Jeanne Ray was 60 when she wrote
Romeo and Julie,
a delightful novel about two middle-aged florists long separated by family hatred. Part of the reason she wrote it was that she was tired of not seeing people her own age in books.
Sorry to barge in, but Betsy is playing my favourite game; I love collecting these kinds of writers' stories too.
Mary Wesley published her first book at 70. "I have no patience with people who grow old at 60 just because they are entitled to a bus pass," she said once. "Sixty should be the time to start something new, not put your feet up."
Mary Lawson's book Crow Lake just won the Canadian First Novel Award. It was published when she was 55.
A writer writes, period.
Publishing age is not a bar to a great book; why should it be? The longer you live, the more stories you have to tell.
Yeah, I know; it's just that at this point in my life I find the stories of authors who plugged away at it, usually part-time, for decades both comforting and inspiring.
Especially on days like today, when my work consists of massaging and collating multiple press releases into somewhat-readable form, and I can feel any stray bits of creativity I have left leaking out my ears (along with the grey matter).
Oh, I think the later in life writers are kickass. I also tend to think that the books I'll write at 60 (assuming I make it that far) are going to be far more amazing than anything I've had to say to date.
But I'm not the ideal person for this discussion, I think. I wrote my first three and a half books while running computer operations for a two-city banking regulatory law firm. I dealty by hiring a secretary whose mother is a famous poet, so who knew what I was about, and I got a lot done.

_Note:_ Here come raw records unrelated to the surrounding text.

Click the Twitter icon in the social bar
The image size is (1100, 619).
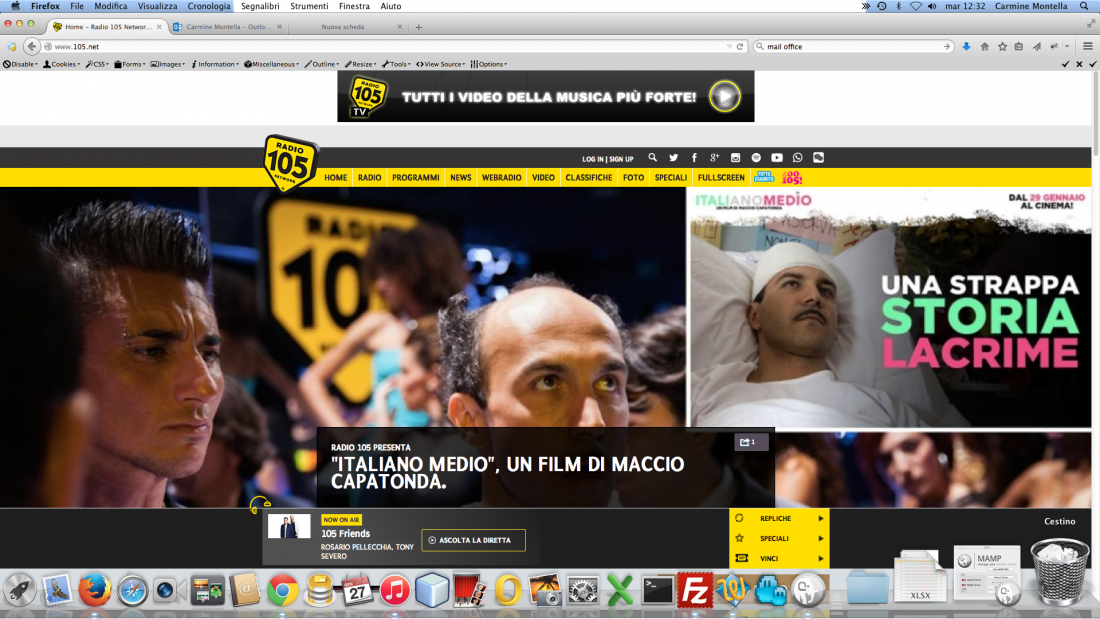[673, 157]
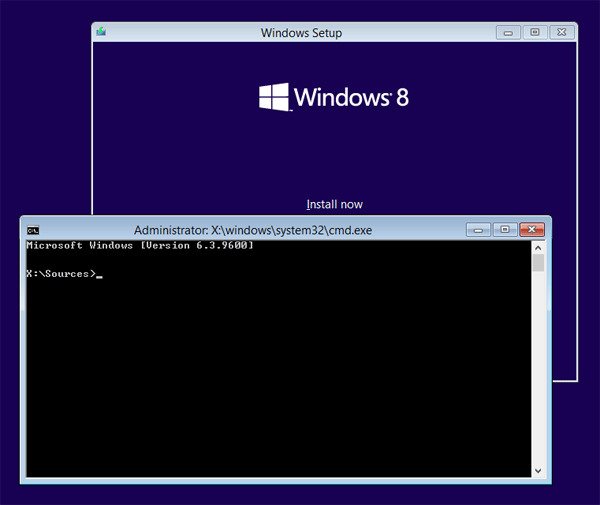
Task: Minimize the Administrator cmd.exe window
Action: pyautogui.click(x=479, y=229)
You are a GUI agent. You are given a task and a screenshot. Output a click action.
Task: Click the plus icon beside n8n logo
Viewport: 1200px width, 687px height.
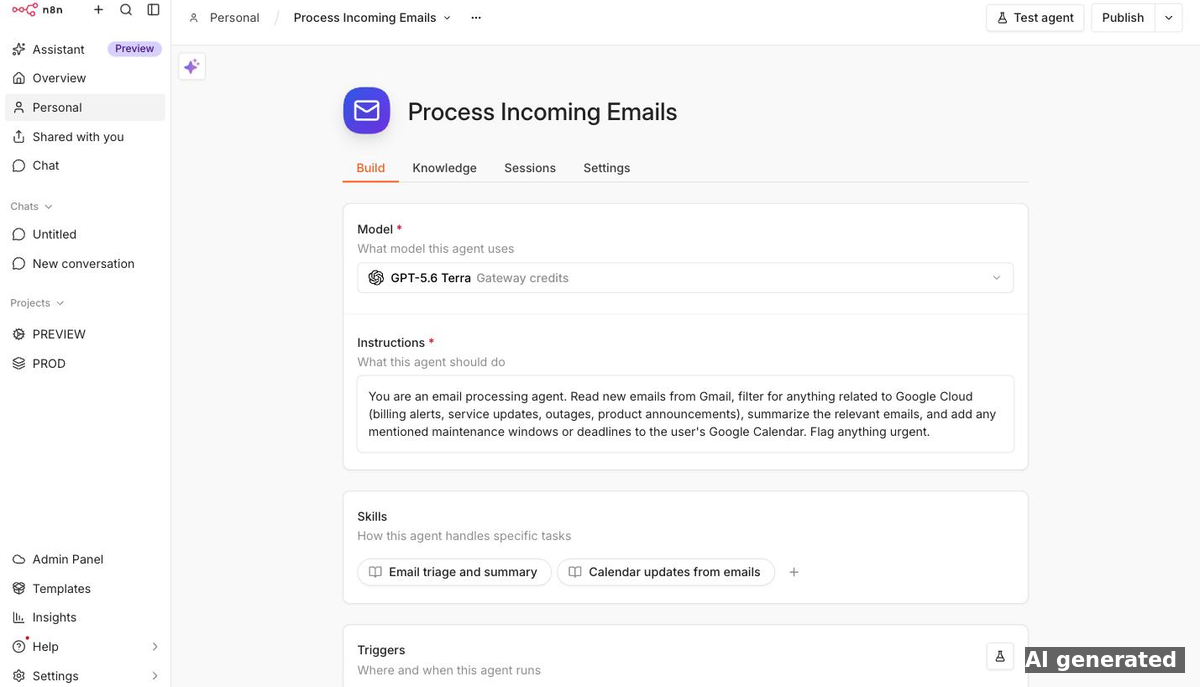[98, 10]
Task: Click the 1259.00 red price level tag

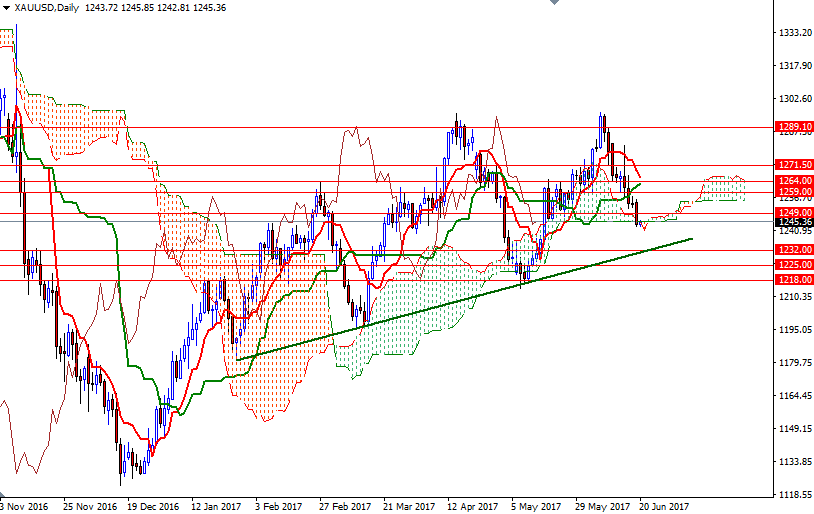Action: (793, 191)
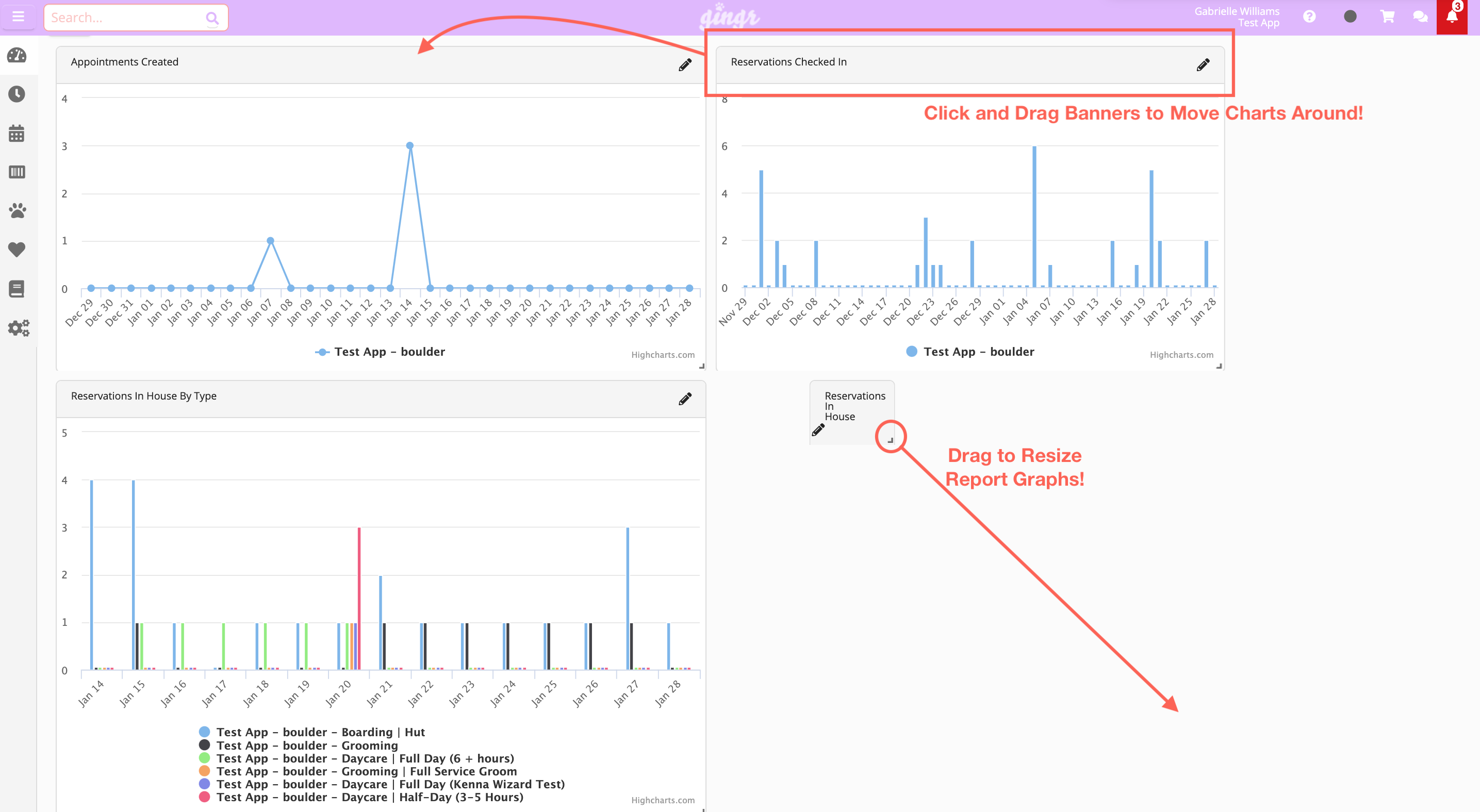The width and height of the screenshot is (1480, 812).
Task: Edit the Reservations Checked In chart
Action: 1203,64
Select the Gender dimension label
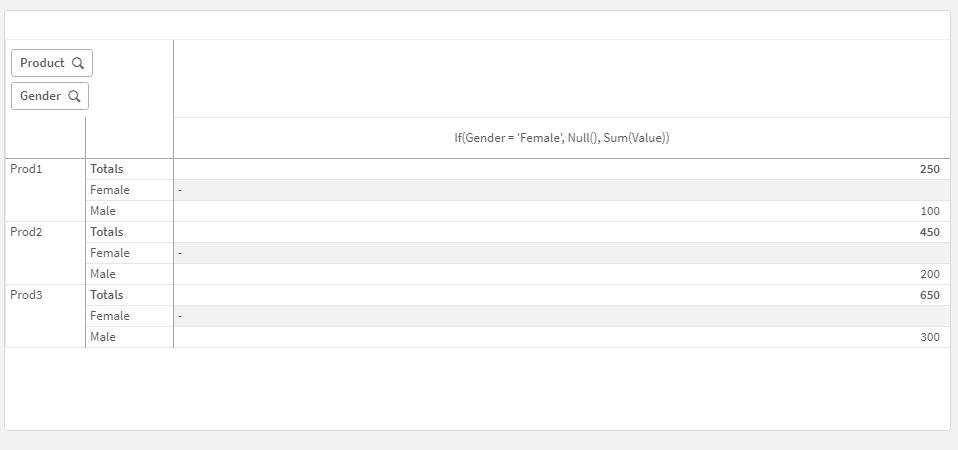Viewport: 958px width, 450px height. pos(40,97)

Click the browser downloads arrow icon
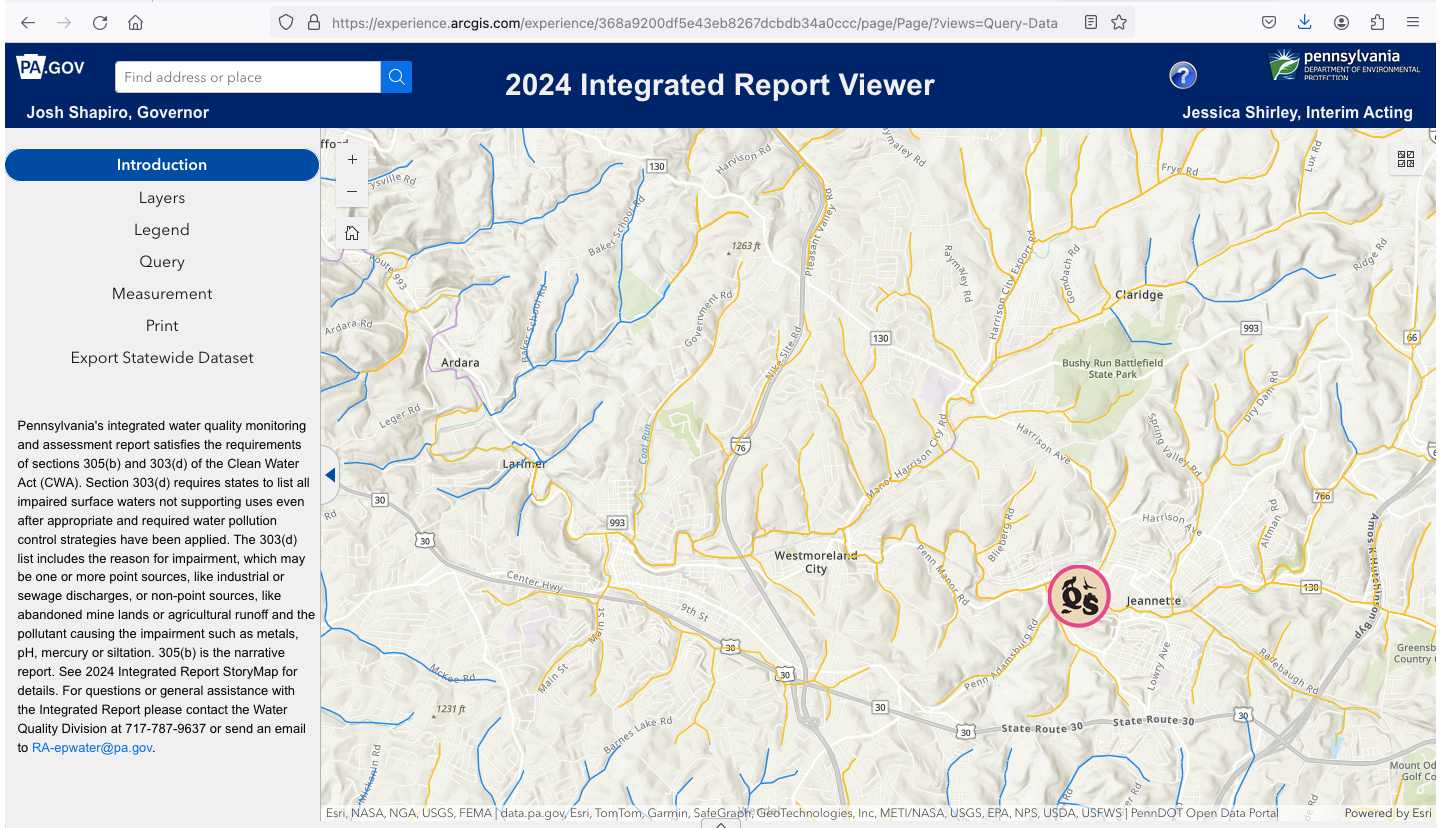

Without that, I'd have got a lot less written, I guess.
I'm having one of Those Moments.
"Matty Groves" is, realistically, a few weeks away from being finished. It's at nearly 55,000 words, and I'm charging down the straightaway to the big finish and epilogue, which are the easy parts for me to write. In the first two, I did the Big Bang Exorcism Concerts, all 13 or so pages, in one gulp each.
For some reason, I'm finding the feeling about finishing "Matty" very odd. It isn't that my house will be untenanted; on the contrary, I can then ask my betas and my agent to look at the entire thing instead of sections, and while I'm waiting for input, I can research UXB units in London after WWII and also do a little refreshing of my memory on the 15th century, both for the fourth book ("Cruel Sister"). Also, I can go slamming fulltime into "The Eden Tree", which I want to concentrate on.
So I don't know why I'm feeling so odd about being close to the end on this one.
But I am.
"Matty Groves" is, realistically, a few weeks away from being finished. It's at nearly 55,000 words, and I'm charging down the straightaway to the big finish and epilogue, which are the easy parts for me to write.
Yay, you! I checked for the first time last night, and Nihilist Chic is currently at 35,000 words or so. It's longer than I thought it was. Which is odd. The end's all plotted, except that I just made a major change that means I have to rework everything, and I've scrapped working linearly for awhile, to go back and write some secondary character stuff.